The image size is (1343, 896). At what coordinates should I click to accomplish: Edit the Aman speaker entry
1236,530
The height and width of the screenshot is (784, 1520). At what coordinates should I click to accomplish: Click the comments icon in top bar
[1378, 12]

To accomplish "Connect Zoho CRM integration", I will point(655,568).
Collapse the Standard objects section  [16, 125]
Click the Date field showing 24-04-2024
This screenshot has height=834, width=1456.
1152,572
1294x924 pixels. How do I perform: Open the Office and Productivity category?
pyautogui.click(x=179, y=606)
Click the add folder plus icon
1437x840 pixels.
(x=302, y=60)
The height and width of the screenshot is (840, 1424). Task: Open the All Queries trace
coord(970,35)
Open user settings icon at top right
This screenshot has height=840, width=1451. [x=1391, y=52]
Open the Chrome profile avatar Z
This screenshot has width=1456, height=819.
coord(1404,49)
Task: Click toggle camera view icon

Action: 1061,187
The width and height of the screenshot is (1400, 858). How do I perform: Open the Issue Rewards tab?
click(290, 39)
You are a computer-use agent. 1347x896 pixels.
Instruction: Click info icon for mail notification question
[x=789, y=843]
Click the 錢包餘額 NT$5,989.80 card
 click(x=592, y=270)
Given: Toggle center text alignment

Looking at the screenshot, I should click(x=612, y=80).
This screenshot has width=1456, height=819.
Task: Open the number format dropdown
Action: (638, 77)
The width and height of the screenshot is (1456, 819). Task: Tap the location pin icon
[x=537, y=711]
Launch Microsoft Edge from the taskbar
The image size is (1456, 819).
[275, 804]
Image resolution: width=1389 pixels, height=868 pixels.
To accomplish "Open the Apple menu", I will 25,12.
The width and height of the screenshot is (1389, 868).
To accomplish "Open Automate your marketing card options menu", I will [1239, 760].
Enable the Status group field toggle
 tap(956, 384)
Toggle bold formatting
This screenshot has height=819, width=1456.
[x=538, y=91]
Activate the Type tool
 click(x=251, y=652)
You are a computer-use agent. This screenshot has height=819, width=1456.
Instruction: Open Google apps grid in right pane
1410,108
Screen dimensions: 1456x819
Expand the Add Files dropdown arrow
^^^^^^^^^^^^^^^^
→ **Activity**: A count is wanted, and nothing else: the lines of this listing that include the word "agent".

→ **Your solution**: 2